Post a 6 second video on youtube and nobody cares. “Why is it so short? They could have done so much more.” Post a 6 second video on Vine: “Wow. Look what they did with only 6 seconds!”
It’s funny how something like Vine can take off so rapidly. Youtube and video sharing has been around for quite some time. Have our attention spans gotten shorter, or are we just more efficient about filling our down time with entertaining snippets and having the ability to share them with anyone around the world with the touch of a screen?
…or is there an artist in everyone?
I’ve come to notice, through personal experience, as well as impersonal experience, that if you place a creative person in a big open room and tell them “you can do whatever you want as long as you reach the wall,” they won’t know what to do. They’ll start with an idea and walk one direction, like that band, and then maybe get another idea of equal merit and head off in another direction because “it might be worth exploring.” that phrase is the sappy goop that bogs you down.
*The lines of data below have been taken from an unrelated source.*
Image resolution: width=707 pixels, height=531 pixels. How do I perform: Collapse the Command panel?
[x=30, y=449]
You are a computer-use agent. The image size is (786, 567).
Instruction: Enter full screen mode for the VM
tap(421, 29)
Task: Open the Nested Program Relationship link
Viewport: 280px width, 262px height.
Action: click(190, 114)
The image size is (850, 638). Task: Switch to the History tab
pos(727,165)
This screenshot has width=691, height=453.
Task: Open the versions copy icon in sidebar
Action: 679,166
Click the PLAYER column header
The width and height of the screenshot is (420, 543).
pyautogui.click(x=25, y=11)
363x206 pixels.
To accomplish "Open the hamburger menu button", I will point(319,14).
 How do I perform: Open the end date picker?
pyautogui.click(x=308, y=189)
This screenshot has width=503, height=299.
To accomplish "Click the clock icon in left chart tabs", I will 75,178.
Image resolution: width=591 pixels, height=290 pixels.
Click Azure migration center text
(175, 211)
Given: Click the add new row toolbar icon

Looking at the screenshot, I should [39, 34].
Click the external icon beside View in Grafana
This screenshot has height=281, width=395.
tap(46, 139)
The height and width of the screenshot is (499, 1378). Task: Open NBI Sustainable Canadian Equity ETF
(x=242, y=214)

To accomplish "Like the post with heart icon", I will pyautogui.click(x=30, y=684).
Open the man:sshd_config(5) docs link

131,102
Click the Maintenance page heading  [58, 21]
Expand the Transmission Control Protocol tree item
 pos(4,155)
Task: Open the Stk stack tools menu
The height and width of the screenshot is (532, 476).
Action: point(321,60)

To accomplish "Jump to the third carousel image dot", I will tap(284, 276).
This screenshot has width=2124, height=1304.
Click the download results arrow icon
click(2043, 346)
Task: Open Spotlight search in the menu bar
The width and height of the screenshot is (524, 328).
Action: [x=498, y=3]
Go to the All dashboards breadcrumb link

From an artistic/creative point of view, literally everything is worth exploring, which gives you no better reason to go one way over the other. But the artist doesn’t know that, so they run around in circles going from one place to the next, running toward the wall, but never reaching it because they obtain this strange sense of empathy with the wall, that by touching one part of the wall they are also not touching every other point on the wall, and thus the artist is not living up to their potential.
The metaphor isn’t perfect, but it’s like an ant wandering around in search of food. It doesn’t know where it is, so it could be anywhere, so the ant goes anywhere. It cannot go everywhere — that is impossible — but the point is not to go everywhere. The point is to go somewhere. This is where Vine comes back into the equation.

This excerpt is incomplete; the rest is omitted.